3. Biobank network models: In order to provide more sustainable funding models, major funders require biobanks to build networks. Government-based bodies, for example, the European Union, have created the Biobanking and BioMolecular resources Research Infrastructure and EuroBioBank, whereas the US National Institutes of Health supports Rare Disease Human Biorepositories and Biospecimens and the Office of Biorepositories and Biospecimen Research.^{12,13,78,88,89} In NSW, The Cancer Institute of NSW Translational Cancer Research Centre funding model supports only collaborative consortia, generally based around geographical locations.⁹⁰

Although biobank sustainability is in question, cost-effectiveness of biobanks is similarly under scrutiny.⁸³ Likely these lines of enquiry are deeply related. Here is the conflicting message: the stated “importance” of biobanks to our translational research efforts is not reflected in their financial security. If they are so vital, why aren’t they funded? For example, despite producing a major document in 2009²⁶ guiding the national biobanking agenda, Australia’s major funding body for medical research, the National Health Medical Research Council, decided to cease a major funding stream for biobank networks in 2013 because of the absence of a demonstrable “effect” on research deliverables.⁶²

Consequence of message 4: Biobanking is not value for money.

Message 5: Biobanking is an effective activity for medical research

Biobanking has the potential to be the most powerful single platform for health innovation and knowledge generation provided that it is adequately resourced and networked.⁷⁸

In 2009, Time magazine pronounced biobanks as one of the top 10 best innovations.¹ Four years later, it was reported that biobanks are not reaching their potential.⁹¹ Indeed, only a few reports describe the extent of research supported by open access biobanks.^13,92,93 In 2009, Australia’s National Health and Medical Research Council²⁶ drafted a major detailed discussion of all issues pertaining to biobanking with one notable exception. How do we determine whether a biobank is “effective”? The following questions should be asked:

1. Has translational research been better off with biobanks? Hughes et al⁹³ report that demand for samples has increased, yet over the same time period, the number of publications has not risen, suggesting that biobanks are providing researchers more samples per study. Text mining of cancer research publications verifies the increased use of human tissue samples in cancer research over the last two decades.^94,95 However, these studies may not demonstrate the value in biobanking per se but rather demonstrate an investigator’s ability to use tissues in research. Techniques that rapidly and routinely extract genomic and proteomic derivatives from the ever decreasing amounts of tissue have allowed researchers a means to use tissue more effectively in order to answer their questions. Use of these techniques is independent of collection strategies.

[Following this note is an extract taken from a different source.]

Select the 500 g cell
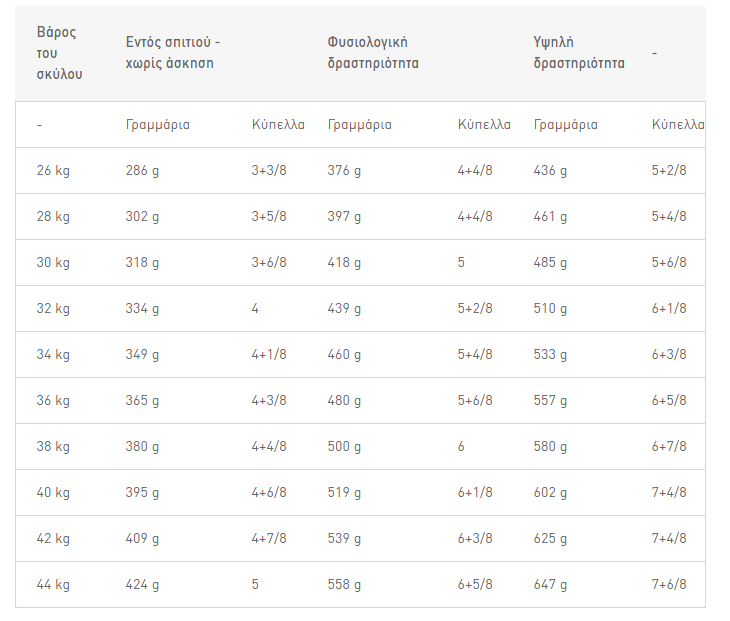 pos(344,446)
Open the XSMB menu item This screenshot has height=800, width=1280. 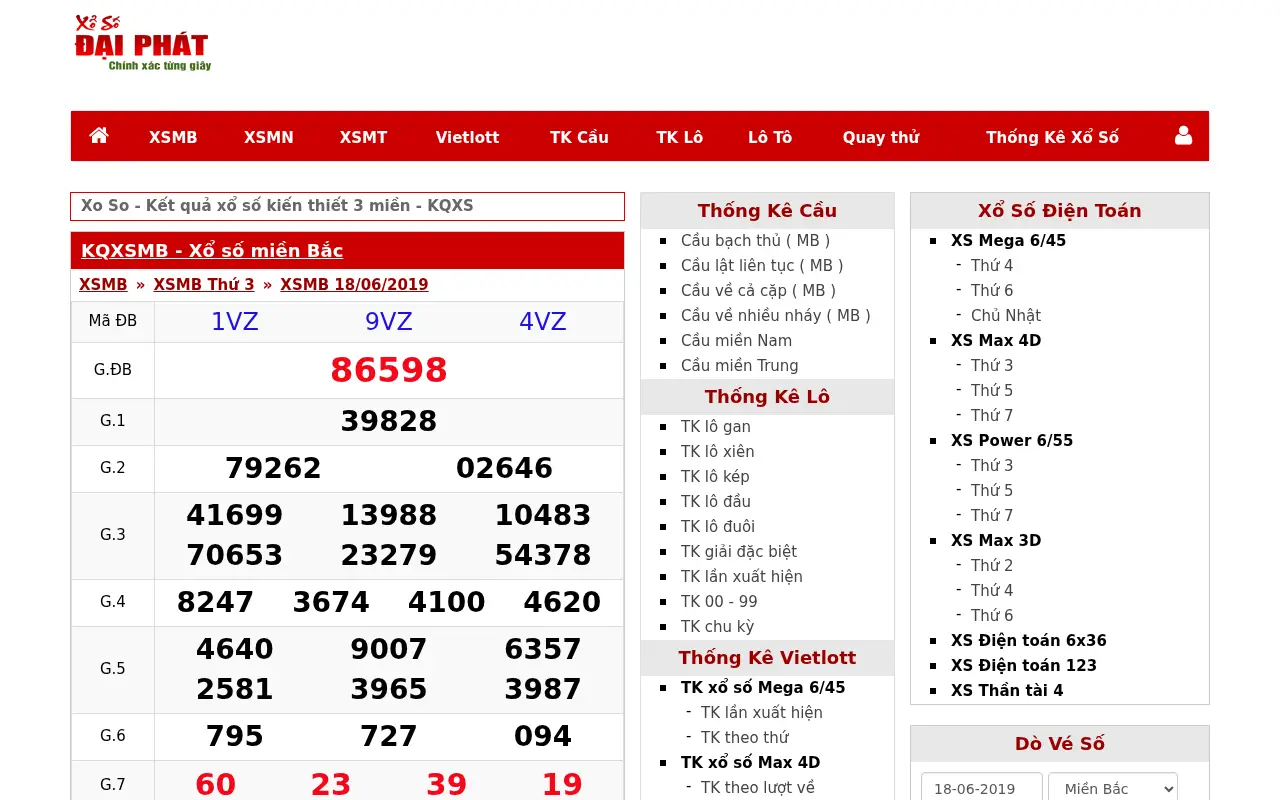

2. Do biobanks create more research opportunity? A US survey conveyed concerns that banked samples were being underutilized,³⁸ while the Singapore BioBank was shut down because of lack of use.⁹⁶ A Canadian study of health research infrastructure used in cancer studies reported that biospecimens contribute to <40% of published cancer studies. Of most interest is that for studies using biospecimens only 31% were obtained from biobanks, whereas 46% were still obtained from pathology departments.⁹⁷

3. Do biobanks accelerate scientific discovery? We are told that “the pre-eminent goal of biobanks is to accelerate scientific discovery and support improvements in healthcare through supply of high quality biospecimens.”⁸³ Many tissue banks do not focus on the utilization of their specimens in research,^38,80,98 instead create biohoards where scientific discovery is not facilitated.^31,99 Many biobanking initiatives are not transparent, having restricted access conditions, thus limiting their use in research.¹⁰⁰ A litany of reasons for not sharing samples have been recorded: legal, ethical, intellectual property, commercialization, logistics, and sample quality.⁹¹ These trends have sparked international attempts to guide the harmonization of access conditions across biobanks through the development of charters.¹⁰¹

To date, the jury is still out on whether biobanking is truly effective in supporting translational research. Rather than accelerating research, it is likely that biobanking has increased the level of regulation that an investigator is required to negotiate, leading to inefficiency and unnecessary wastage.¹⁰²

Consequence of message 5: Biobanking is inefficient.

Getting back to basics

Biobanking tries to present a positive message, which, in turn, has raised new and more complex underlying questions, many of which have not been satisfactorily addressed, conveying a more disparaging message of complexity, inefficiency, and risk. The message that we present is indeed a true reflection of the current state of biobanking practice. Therefore, we present a case that to negotiate these overly convoluted considerations and tangled opinions around biobanking, first we need to simplify our message. This in turn requires biobanks to consider some of the fundamental truths that are often forgotten, but that guide the use of human tissues in research applications.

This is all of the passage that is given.